Emocionam-te as imagens de animais selvagens em jardim zoológico. É condição excêntrica de existência o estar-se confinado, a simular gozo pleno de liberdade. Emocionas-te por evidente auto-comiseração. És sempre tu, em cada tigre imponente. És feroz, a responder ao teu impulso mais primário, rasgando o triplo saco de serapilheira com a carne de cavalo embalada e deixada pelo tratador. Poderias ser símio gracioso e ágil que salta e supera obstáculos para recolher as frutas que o tratador deixou às nove horas da manhã, como habitual. És apenas tão feroz quanto o podes, tão autêntico quanto te deixam. Alimentas a ilusão de que podes dominar o teu território, impregná-lo com os teus cheiros, deixar por todo o lado rastos do sangue das tuas presas, mas sabes que, no final do dia, cai o pano e comes a máscara com a ajuda da água que te puseram na taça.
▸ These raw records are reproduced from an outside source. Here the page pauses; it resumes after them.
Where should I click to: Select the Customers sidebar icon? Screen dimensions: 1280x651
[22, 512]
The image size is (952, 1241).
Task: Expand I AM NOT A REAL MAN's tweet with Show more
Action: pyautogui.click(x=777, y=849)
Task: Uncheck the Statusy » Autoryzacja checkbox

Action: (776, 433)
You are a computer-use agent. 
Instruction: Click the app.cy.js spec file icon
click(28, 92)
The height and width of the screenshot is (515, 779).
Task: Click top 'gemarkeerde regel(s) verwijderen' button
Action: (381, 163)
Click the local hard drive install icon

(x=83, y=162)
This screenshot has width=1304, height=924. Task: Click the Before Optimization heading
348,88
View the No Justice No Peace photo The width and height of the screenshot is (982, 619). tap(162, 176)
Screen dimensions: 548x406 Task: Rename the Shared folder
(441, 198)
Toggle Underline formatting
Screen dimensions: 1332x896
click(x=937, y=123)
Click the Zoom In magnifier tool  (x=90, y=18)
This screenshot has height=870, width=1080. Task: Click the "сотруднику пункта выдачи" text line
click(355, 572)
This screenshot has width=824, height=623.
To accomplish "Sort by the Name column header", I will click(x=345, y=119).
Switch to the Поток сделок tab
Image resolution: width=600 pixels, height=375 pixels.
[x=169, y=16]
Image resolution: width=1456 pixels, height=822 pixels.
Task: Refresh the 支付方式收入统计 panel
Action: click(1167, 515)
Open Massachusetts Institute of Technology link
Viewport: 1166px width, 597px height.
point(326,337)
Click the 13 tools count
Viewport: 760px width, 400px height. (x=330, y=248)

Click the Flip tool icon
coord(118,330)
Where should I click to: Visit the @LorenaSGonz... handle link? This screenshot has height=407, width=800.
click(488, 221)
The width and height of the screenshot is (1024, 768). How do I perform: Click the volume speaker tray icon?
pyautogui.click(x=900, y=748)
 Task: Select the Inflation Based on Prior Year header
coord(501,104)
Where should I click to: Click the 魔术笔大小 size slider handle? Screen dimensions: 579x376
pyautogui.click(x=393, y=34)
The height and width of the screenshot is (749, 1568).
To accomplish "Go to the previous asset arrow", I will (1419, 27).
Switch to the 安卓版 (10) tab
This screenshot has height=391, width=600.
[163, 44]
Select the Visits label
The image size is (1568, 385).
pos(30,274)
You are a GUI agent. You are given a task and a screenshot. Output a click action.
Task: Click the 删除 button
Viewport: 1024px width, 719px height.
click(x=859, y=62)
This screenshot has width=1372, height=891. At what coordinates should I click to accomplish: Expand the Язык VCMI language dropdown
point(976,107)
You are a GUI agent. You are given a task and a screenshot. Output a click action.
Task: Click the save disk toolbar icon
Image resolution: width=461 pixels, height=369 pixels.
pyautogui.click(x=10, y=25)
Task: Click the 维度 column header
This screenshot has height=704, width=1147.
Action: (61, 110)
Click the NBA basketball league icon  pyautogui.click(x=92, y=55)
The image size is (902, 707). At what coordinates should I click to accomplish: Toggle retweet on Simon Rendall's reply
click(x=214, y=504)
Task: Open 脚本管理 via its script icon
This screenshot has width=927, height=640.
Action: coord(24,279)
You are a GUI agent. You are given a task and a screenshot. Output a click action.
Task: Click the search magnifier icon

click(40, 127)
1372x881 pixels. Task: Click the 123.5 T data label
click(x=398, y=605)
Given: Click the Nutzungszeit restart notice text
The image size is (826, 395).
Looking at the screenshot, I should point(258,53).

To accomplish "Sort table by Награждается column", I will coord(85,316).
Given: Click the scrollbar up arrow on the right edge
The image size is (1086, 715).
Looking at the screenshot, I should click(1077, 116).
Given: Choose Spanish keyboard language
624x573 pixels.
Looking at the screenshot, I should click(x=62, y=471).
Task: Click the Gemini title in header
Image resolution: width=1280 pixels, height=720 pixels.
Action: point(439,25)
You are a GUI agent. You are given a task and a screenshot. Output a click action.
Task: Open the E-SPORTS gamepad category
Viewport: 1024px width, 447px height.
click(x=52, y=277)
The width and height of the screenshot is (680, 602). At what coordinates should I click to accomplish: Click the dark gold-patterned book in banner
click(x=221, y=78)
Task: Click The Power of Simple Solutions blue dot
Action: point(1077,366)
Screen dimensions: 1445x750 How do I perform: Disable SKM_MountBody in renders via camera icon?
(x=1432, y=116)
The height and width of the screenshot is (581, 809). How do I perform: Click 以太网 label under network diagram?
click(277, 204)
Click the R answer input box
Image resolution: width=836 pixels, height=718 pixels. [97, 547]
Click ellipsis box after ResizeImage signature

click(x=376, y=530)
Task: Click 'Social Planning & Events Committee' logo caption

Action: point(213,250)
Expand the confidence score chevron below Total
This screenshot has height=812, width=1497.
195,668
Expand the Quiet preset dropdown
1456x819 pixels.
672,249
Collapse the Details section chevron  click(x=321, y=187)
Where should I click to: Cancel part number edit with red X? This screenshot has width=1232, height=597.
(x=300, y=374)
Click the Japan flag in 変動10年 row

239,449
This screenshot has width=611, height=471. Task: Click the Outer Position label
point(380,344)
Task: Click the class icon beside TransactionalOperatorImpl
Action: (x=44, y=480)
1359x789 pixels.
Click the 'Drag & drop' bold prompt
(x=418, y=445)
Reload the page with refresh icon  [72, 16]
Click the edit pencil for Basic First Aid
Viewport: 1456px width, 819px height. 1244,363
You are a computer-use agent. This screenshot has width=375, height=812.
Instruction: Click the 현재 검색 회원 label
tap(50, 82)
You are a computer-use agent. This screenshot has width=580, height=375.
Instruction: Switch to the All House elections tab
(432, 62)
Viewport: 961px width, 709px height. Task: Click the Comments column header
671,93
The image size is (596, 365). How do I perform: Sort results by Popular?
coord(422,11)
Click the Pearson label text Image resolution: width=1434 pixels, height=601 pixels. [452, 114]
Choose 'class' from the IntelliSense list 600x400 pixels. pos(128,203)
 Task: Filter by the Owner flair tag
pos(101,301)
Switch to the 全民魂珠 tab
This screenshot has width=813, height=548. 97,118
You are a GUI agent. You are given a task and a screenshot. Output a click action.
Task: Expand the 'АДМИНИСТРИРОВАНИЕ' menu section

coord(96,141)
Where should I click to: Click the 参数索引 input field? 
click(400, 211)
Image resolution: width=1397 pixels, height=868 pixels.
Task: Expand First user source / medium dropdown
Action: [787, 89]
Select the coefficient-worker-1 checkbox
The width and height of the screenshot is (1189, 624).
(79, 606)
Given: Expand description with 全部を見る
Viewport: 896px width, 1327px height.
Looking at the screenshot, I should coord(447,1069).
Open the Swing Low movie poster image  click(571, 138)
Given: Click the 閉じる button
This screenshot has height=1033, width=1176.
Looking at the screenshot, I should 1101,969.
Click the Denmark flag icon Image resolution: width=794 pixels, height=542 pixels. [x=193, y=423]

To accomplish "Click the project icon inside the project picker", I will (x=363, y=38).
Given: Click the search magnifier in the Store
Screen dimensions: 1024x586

Sabe-te a desinfectante em demasia, a água, e a carne tem o sabor do mel que deixaram para consolar os ursos, ou das ramagens que apanharam, de madrugada, para felicidade de girafas ou de outros bichos quaisquer, que com elas se console e alimente esperanças, se for caso disso. E gostas de rugir abundantemente, mesmo que o faças apenas para confirmar a ilusão, para que as dúvidas se dissipem em trovão bem comportado e destituído de perigo. São rugidos fátuos, pálidos e embalados hermeticamente em saquetas de plástico que poderiam estar em prateleiras de mercearia. És músculo exaurido no vácuo da embalagem. És tu todo assim, feroz doméstico de catálogo.